[TAREFA A]
Responda a estas perguntas com base no texto sobre Django Livre:
(i) Que frase alguns críticos usaram para classificar o filme?
(ii) Qual diretor disse que o filme é desrespeitoso mesmo sem ter assistido?
(iii) Como Jamie Foxx qualificou esse tipo de declaração?

[TEXTO]

+++

Diante dessa escalada ao topo do sucesso, festejado e aclamado pela crítica e por boa parte do público mundo afora, o cineasta chega a Django Livre trazendo uma expectativa gigantesca em torno da nova produção. Mais uma vez alguns críticos notoriamente invejosos ou com sangue de barata - aqueles que não conseguem elogiar mesmo e não dão o braço a torcer - assim classificaram o filme: "não foi dessa vez que Tarantino fez um filme ruim". Por que não dizer que o filme é bom?! Ou melhor: que o filme é excelente! Para alguns, opinar sintetizando o pior de uma obra é sempre mais fácil do que elogiar.

Essas colocações são oportunas para contextualizar o infeliz e ignorante comentário do diretor Spike Lee (Malcom X), à época, quando disse que o filme é desrespeitoso mesmo sem ter assistido; e o pior, declarou ainda que nem tem a intenção de vê-lo. Jamie Foxx, que saiu em defesa do diretor, afirmou que esse tipo de declaração é irresponsável e desrespeitosa, pois falar que algo não presta sem ter conhecimento é o mais puro preconceito.

+++

[LISTA]
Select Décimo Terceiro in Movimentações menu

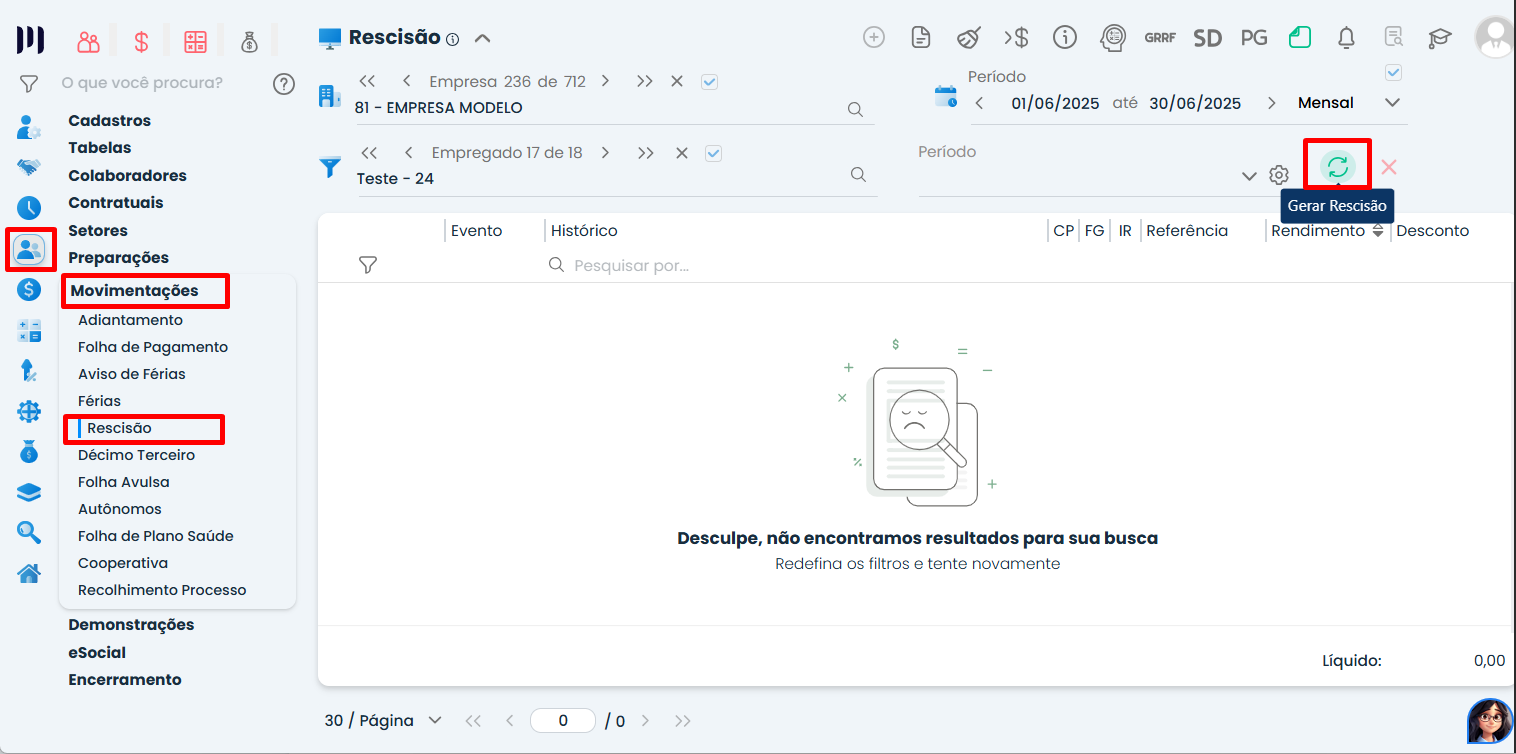(137, 455)
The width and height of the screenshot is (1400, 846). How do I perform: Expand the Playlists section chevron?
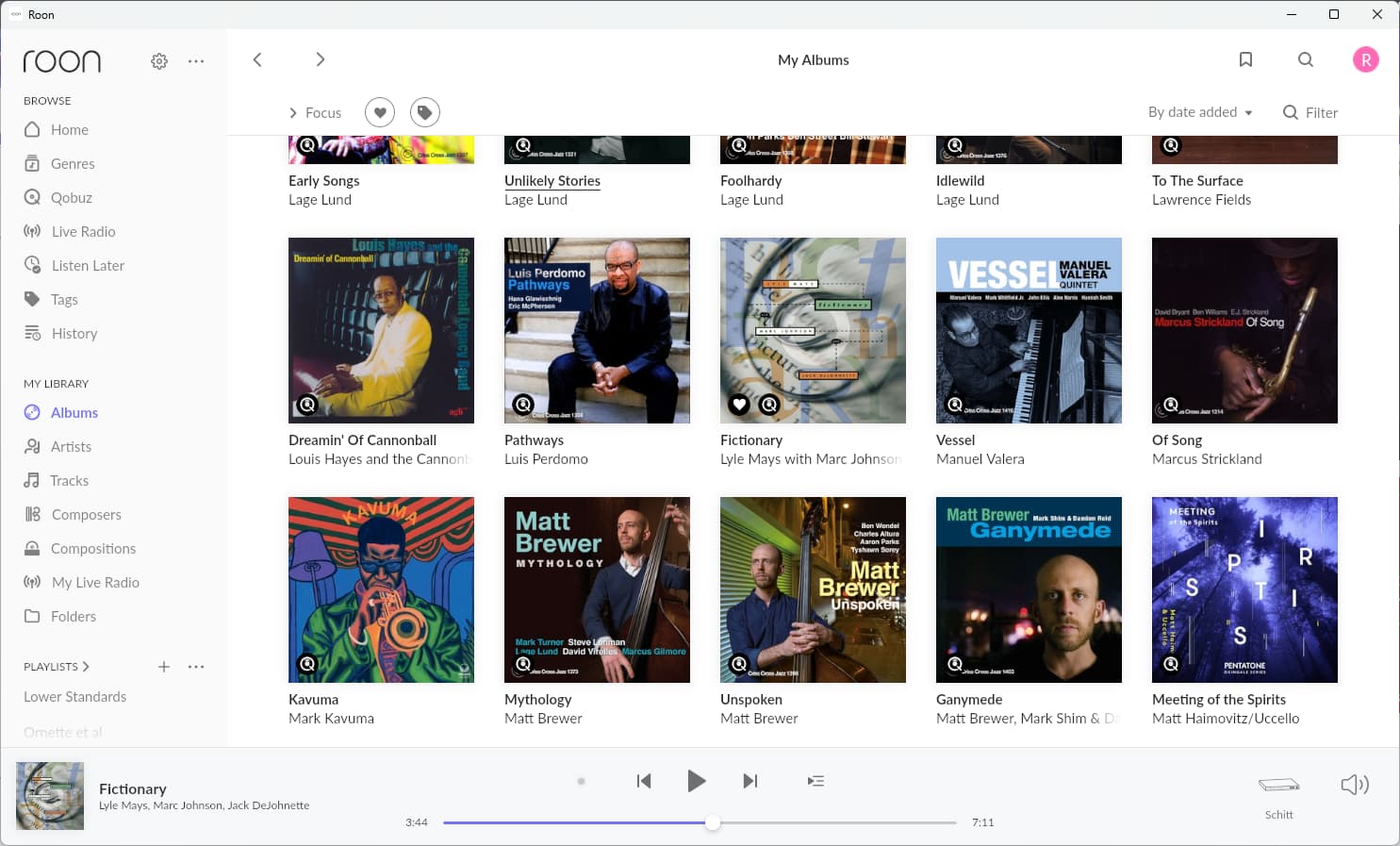click(x=86, y=667)
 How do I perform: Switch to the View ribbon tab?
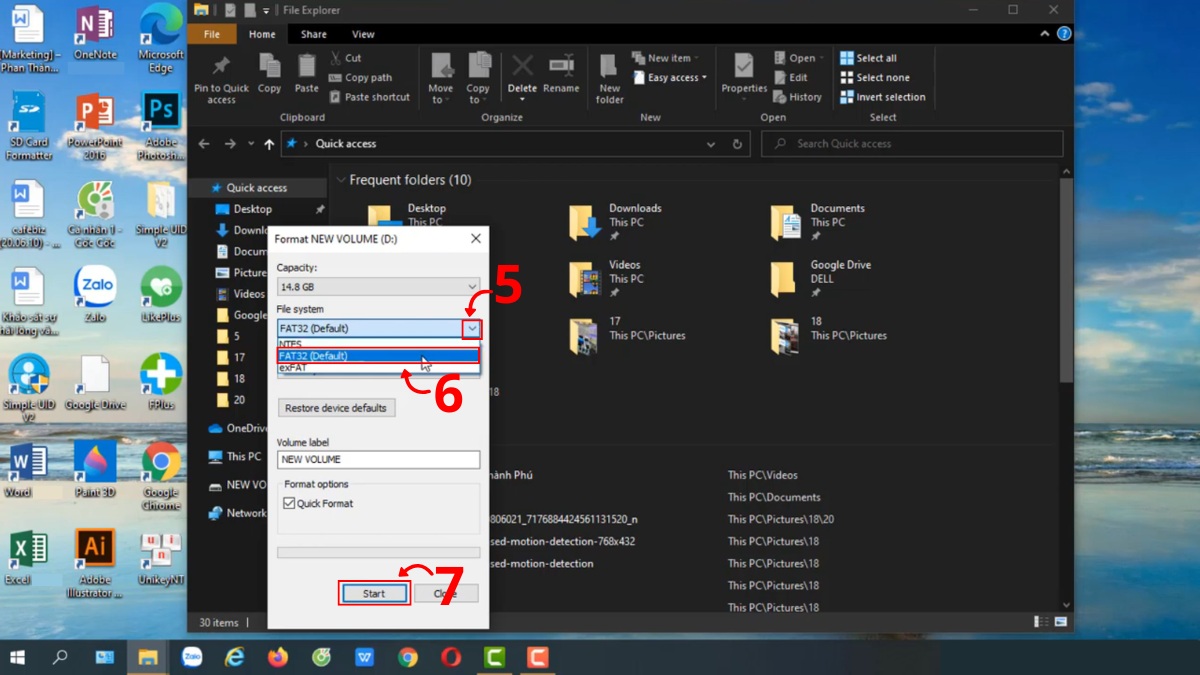362,33
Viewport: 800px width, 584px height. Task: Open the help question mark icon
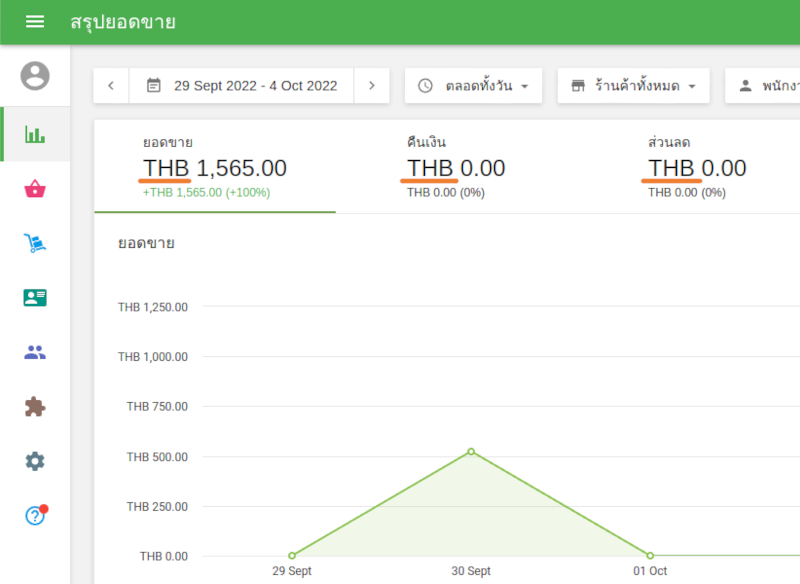tap(35, 516)
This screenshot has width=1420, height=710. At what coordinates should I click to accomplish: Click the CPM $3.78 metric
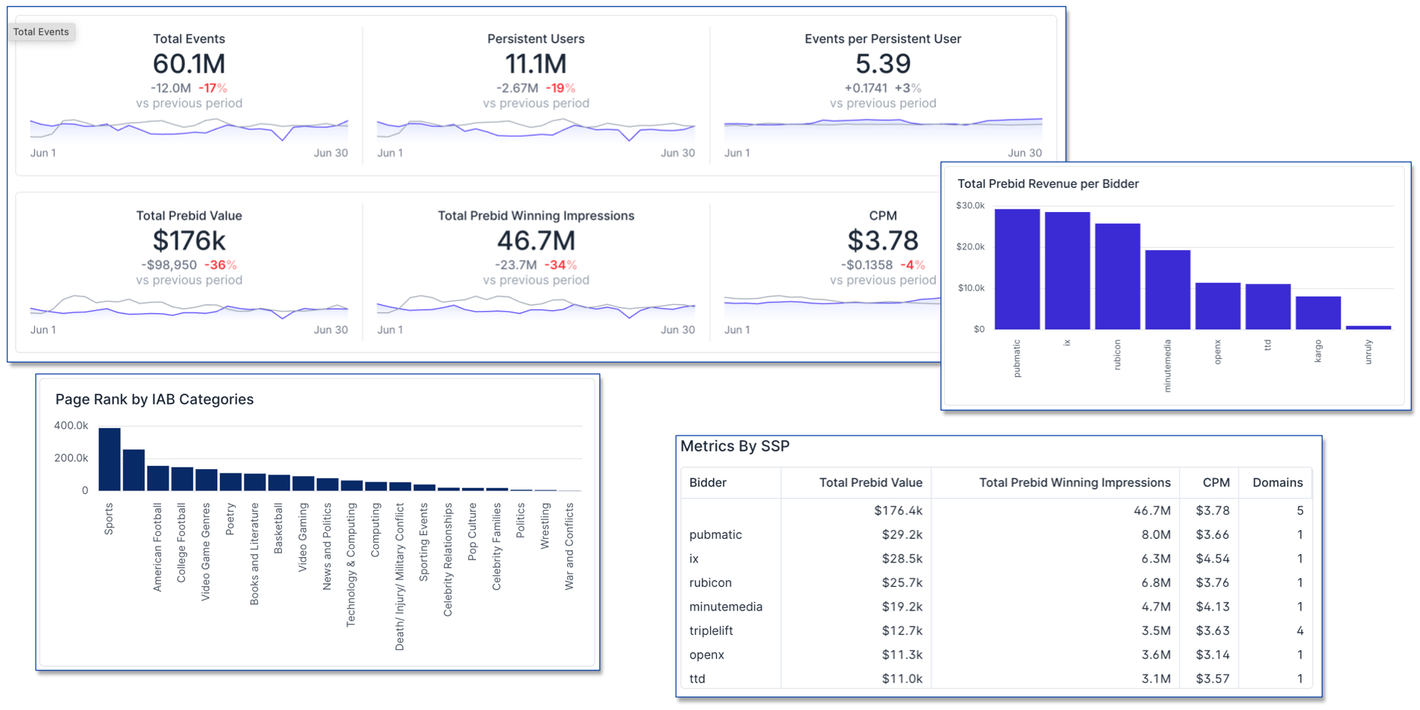(x=883, y=241)
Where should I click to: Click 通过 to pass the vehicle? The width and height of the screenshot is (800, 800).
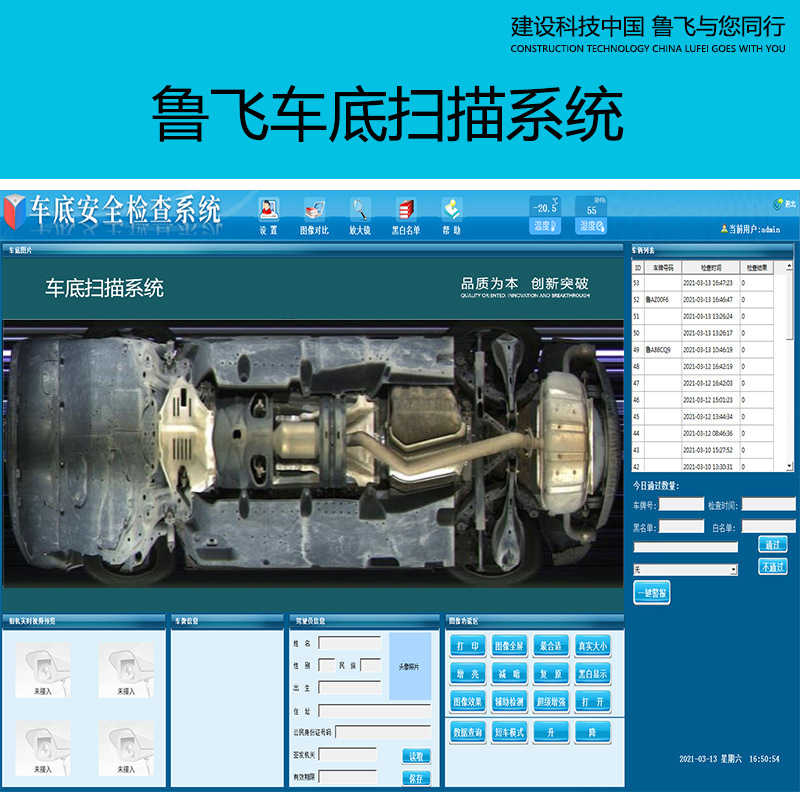(x=773, y=544)
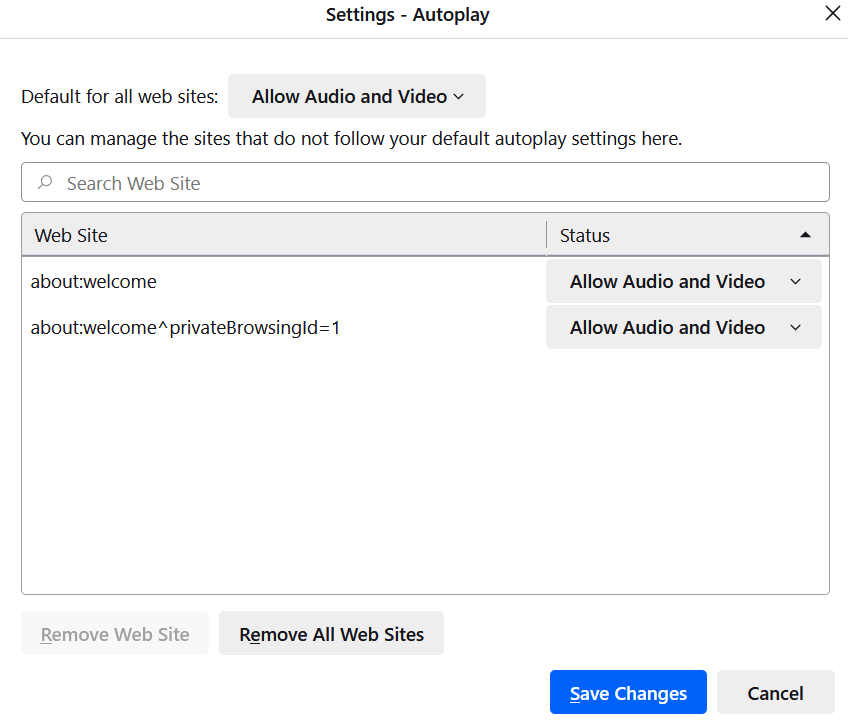
Task: Click the "Default for all web sites" label
Action: pyautogui.click(x=119, y=97)
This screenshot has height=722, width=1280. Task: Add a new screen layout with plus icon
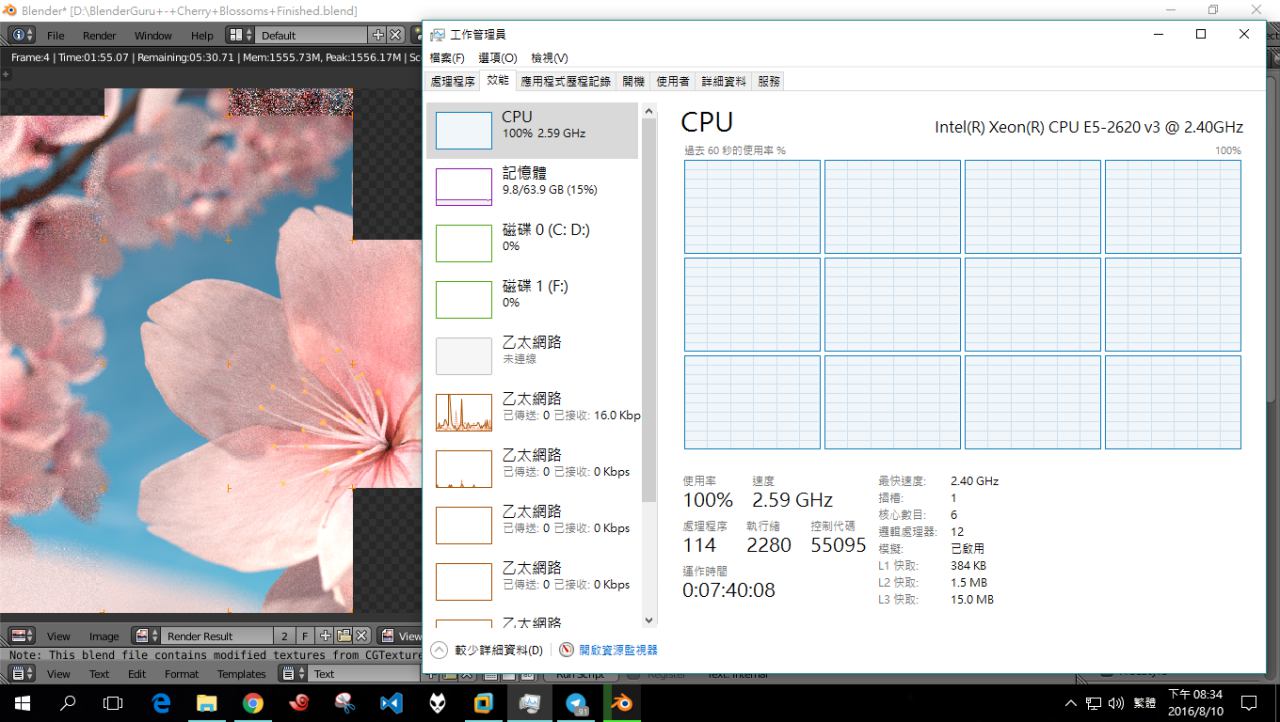point(378,35)
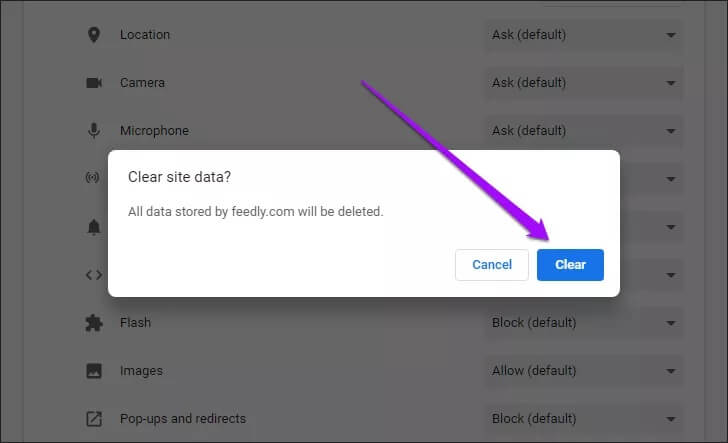Click the Location pin icon

(94, 35)
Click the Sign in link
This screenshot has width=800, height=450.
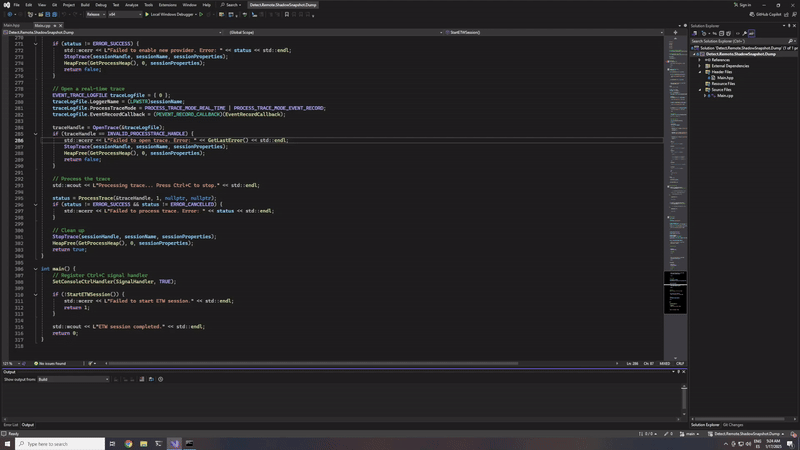pyautogui.click(x=742, y=5)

+++

[TAREFA B] Edite a lista da linha com "This screenshot has width=1420, height=710." até o fim dela, trocando "screenshot" por "image" e deixando todo o resto igual. Traga só esse trecho e deixe as imagens de fora.

[RESPOSTA A]
(i) "não foi dessa vez que Tarantino fez um filme ruim"
(ii) Spike Lee
(iii) Como irresponsável e desrespeitosa, pois falar que algo não presta sem ter conhecimento é o mais puro preconceito.

[RESPOSTA B]
This image has width=1420, height=710. At what coordinates should I click to accomplish: Click the CPM $3.78 metric
(x=883, y=241)
Where should I click to: Click 通过 to pass the vehicle? The width and height of the image is (800, 800).
(x=773, y=544)
Task: Click the "Default for all web sites" label
Action: pyautogui.click(x=119, y=97)
This image has height=722, width=1280. Task: Add a new screen layout with plus icon
point(378,35)
Click the Location pin icon

(94, 35)
Click the Sign in link
This image has width=800, height=450.
pyautogui.click(x=742, y=5)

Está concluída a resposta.